** SOURCE MATERIAL follows **

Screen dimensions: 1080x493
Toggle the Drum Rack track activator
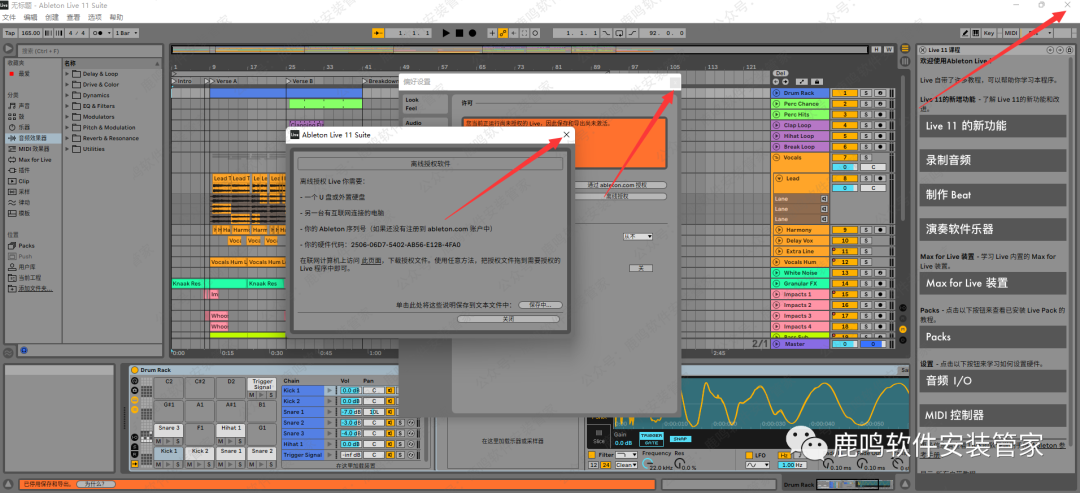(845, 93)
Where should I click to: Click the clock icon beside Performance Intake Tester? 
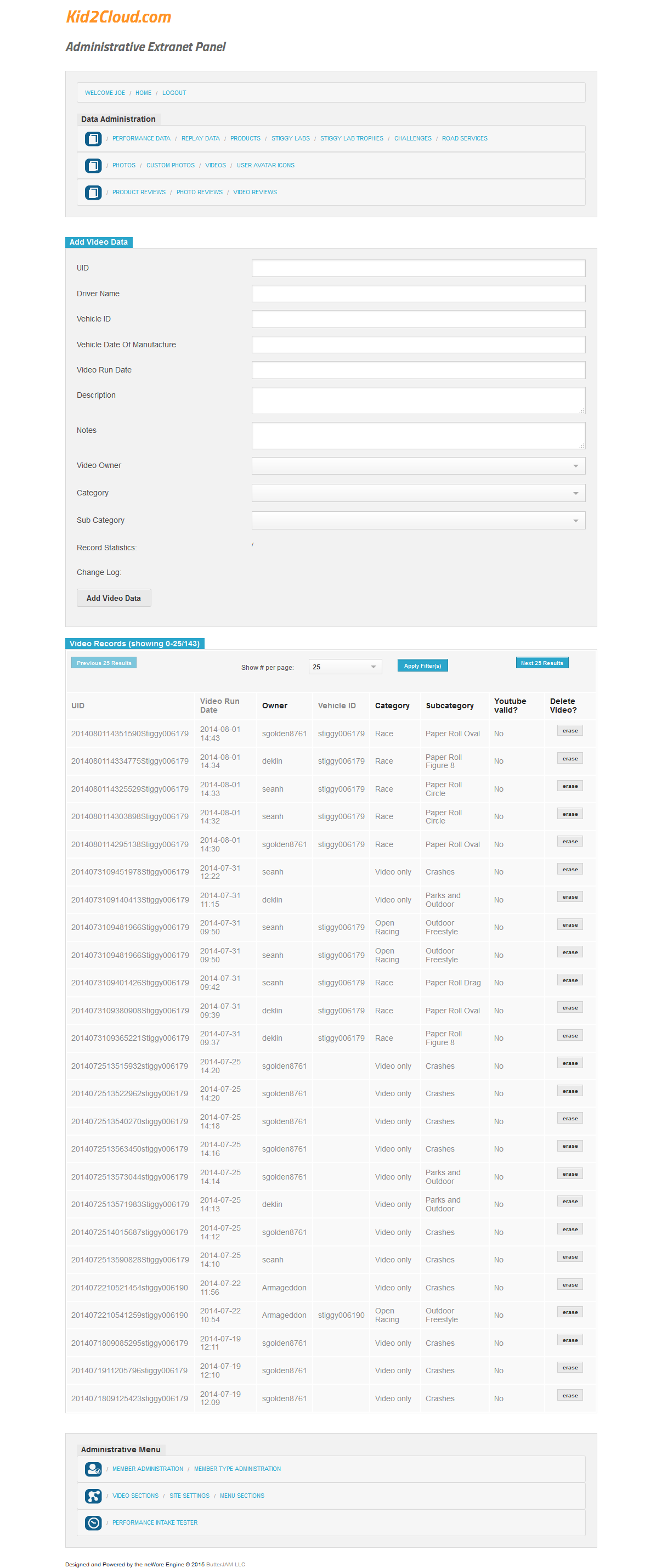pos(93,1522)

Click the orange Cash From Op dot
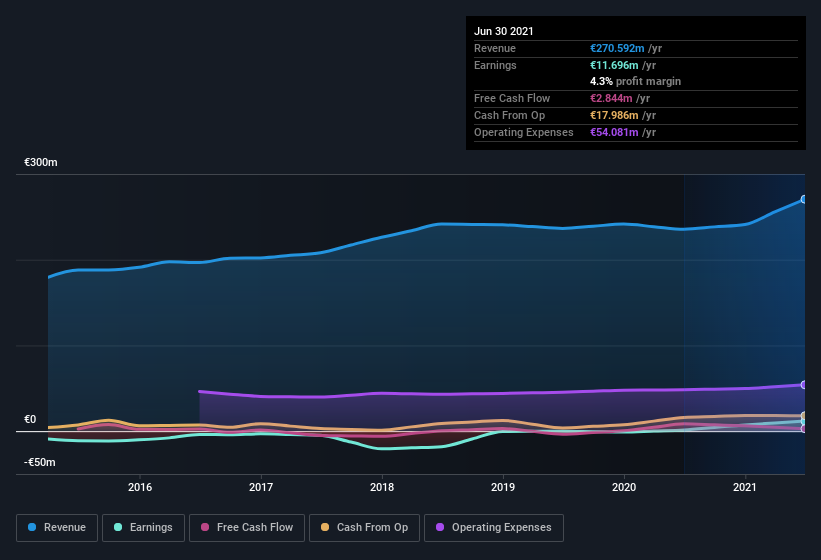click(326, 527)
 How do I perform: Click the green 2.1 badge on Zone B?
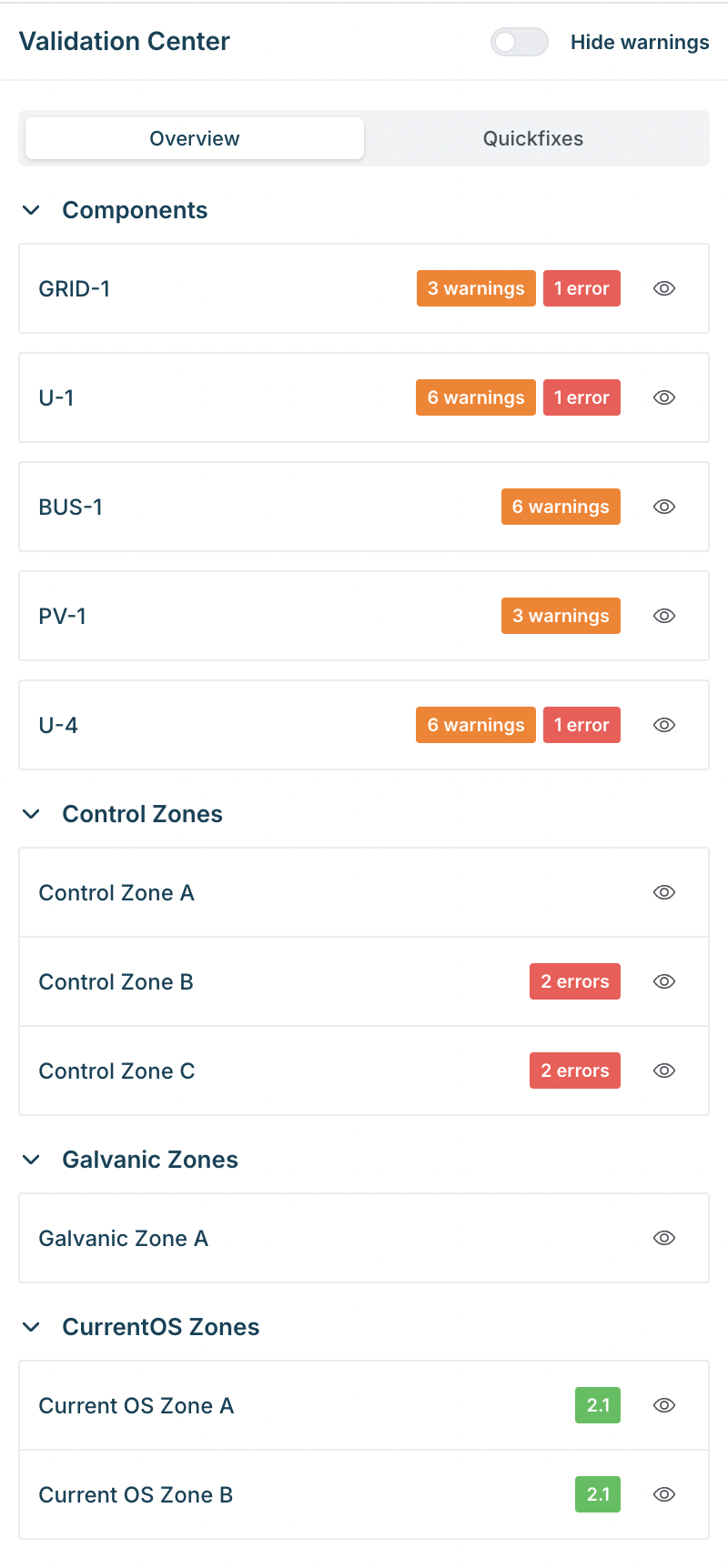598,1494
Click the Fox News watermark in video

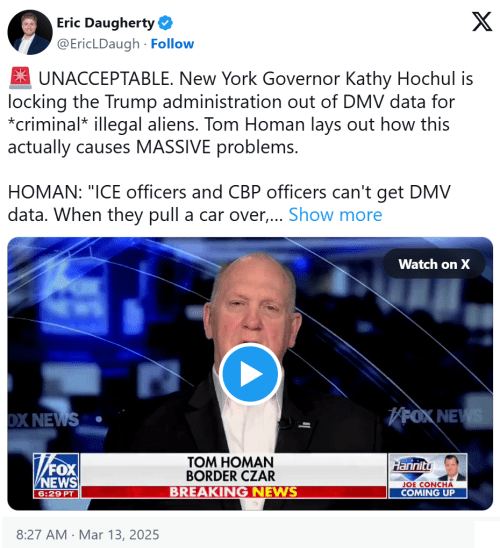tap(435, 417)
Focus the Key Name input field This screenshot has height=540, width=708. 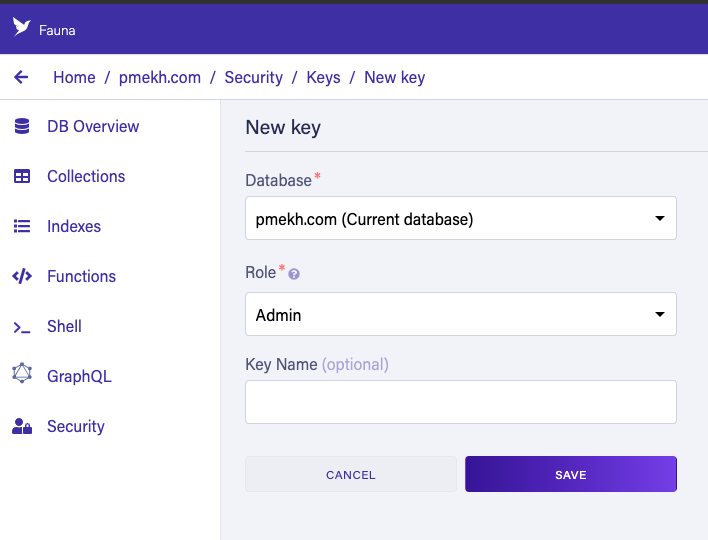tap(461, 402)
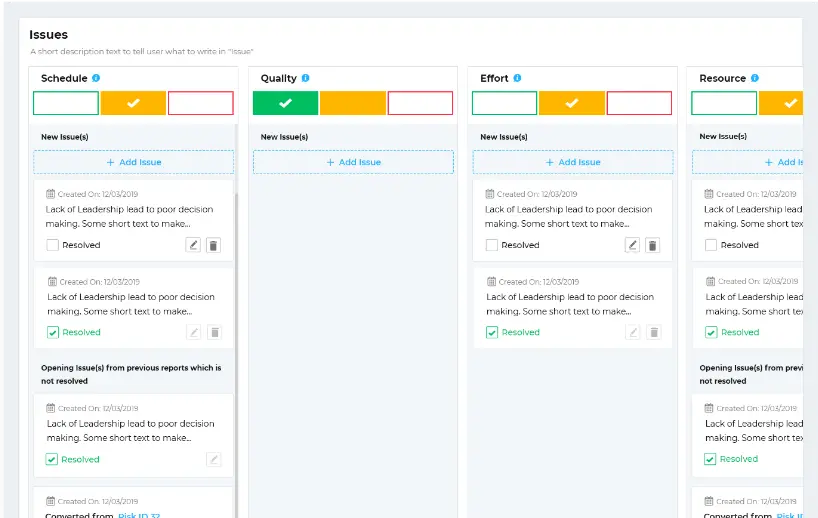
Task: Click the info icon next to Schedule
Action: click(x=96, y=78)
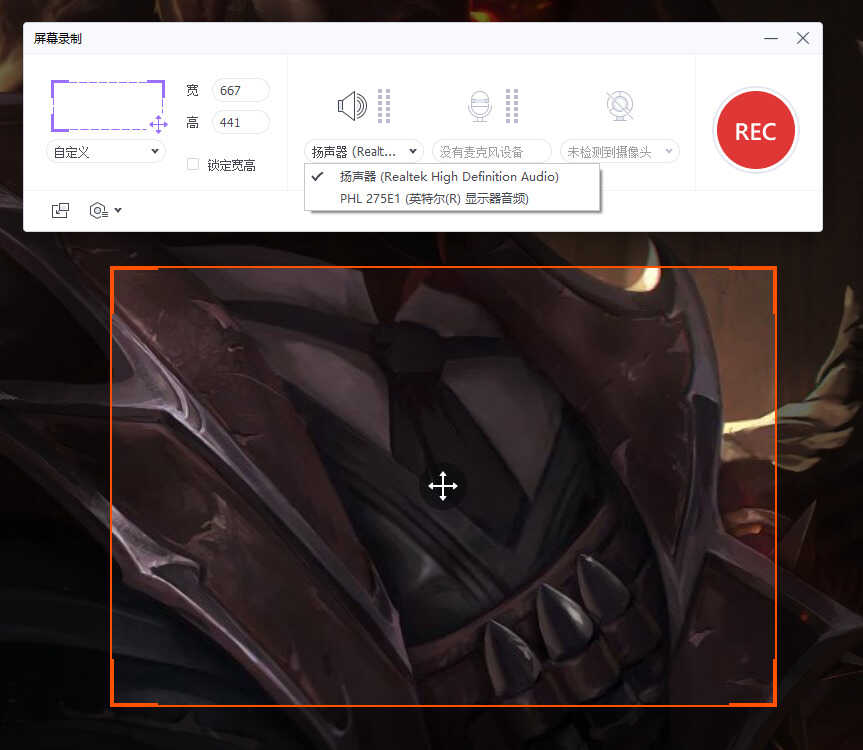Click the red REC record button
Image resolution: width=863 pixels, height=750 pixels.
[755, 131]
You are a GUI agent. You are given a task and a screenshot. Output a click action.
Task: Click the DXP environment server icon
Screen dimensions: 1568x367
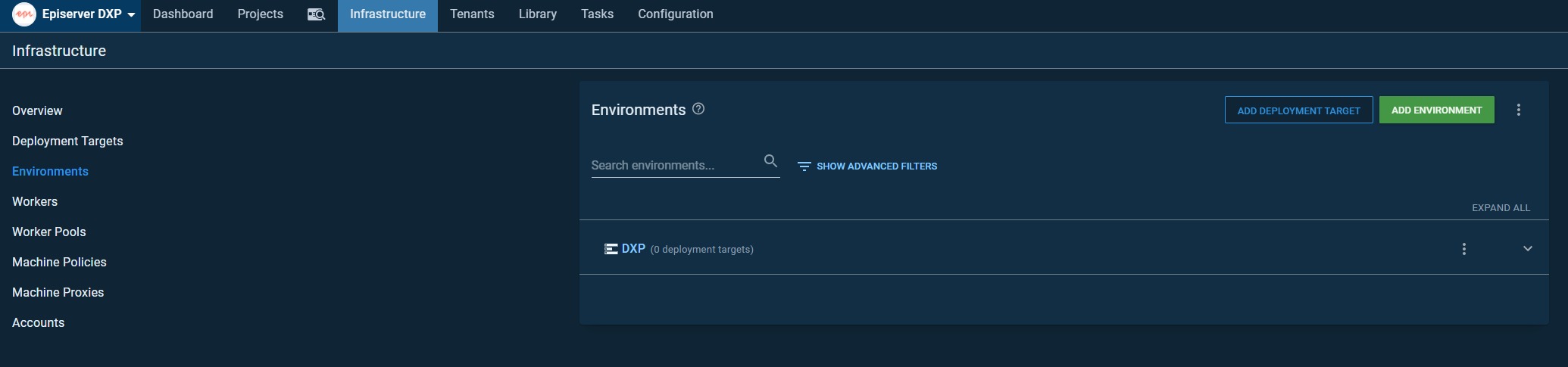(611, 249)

** End of SOURCE MATERIAL **

• _ACTIVITY_: What is needed is an exact transcription of the lines from the one containing "Task: Click the DXP environment server icon" through the last line of the records above, both included, with no pictures.

• _ANSWER SECTION_:
Task: Click the DXP environment server icon
Screen dimensions: 1568x367
(611, 249)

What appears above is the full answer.